The second day of the 49thRolex Fastnet Race served to emphasize the difference in speed potential between monohulls and mulitihulls, as the French trimaran Maxi Edmond de Rothschild finished the 695nm race in remarkable time of 1 day, 9 hours, 14 minutes and 54 seconds. Meanwhile, the leading monohull, Skorpios, was rounding the Fastnet Rock, after 1 day 6 hours 38 minutes 43 seconds of racing.
Overnight, the strong winds experienced at the start had eased, but the south-westerly was still gusting 15 – 20 knots in the early morning off Start Point and The Lizard. It has taken the bulk of the fleet much of today to make progress towards Land’s End and the scape into the Celtic Sea.
The hard first 12 hours or so of the 2021 Rolex Fastnet Race really took a toll on the fleet with 79 of the original 330 starters having so far retired.

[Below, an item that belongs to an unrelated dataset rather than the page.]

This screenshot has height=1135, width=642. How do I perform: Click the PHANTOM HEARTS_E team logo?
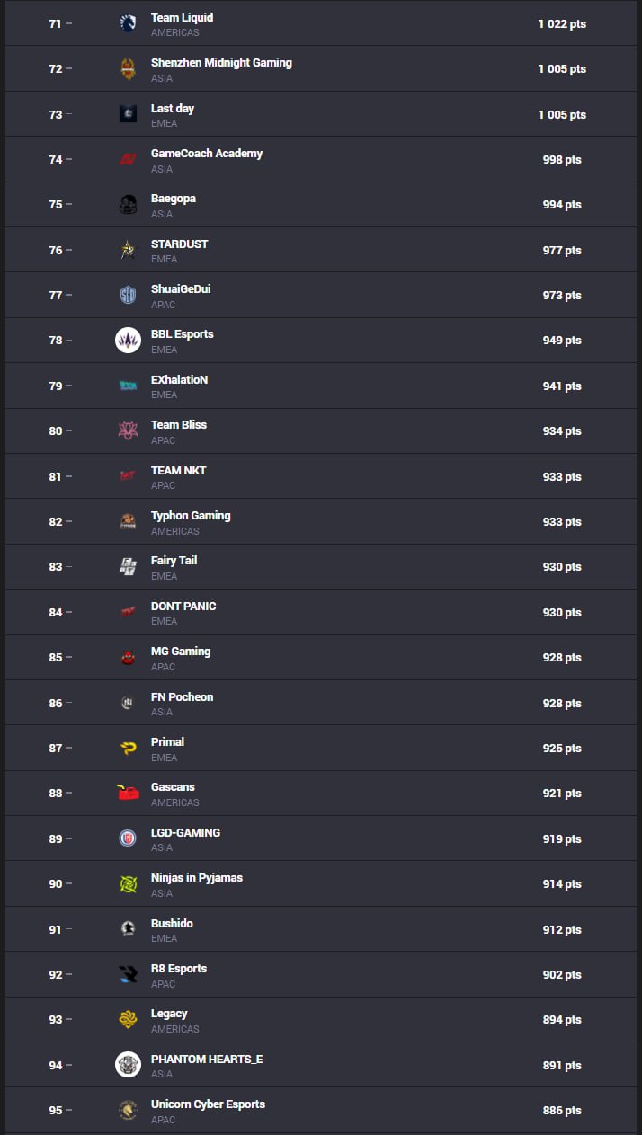coord(128,1065)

First held in 1925, the Rolex Fastnet Race is organized by the Royal Ocean Racing Club. Rolex has partnered the event since 2001 and the biennial offshore race is one of the foundations of the Swiss Watchmaker’s six-decade-long association with the sport of yachting. 2021 marks a significant chapter in the race history, with the finish in Cherbourg, France rather than Plymouth, England.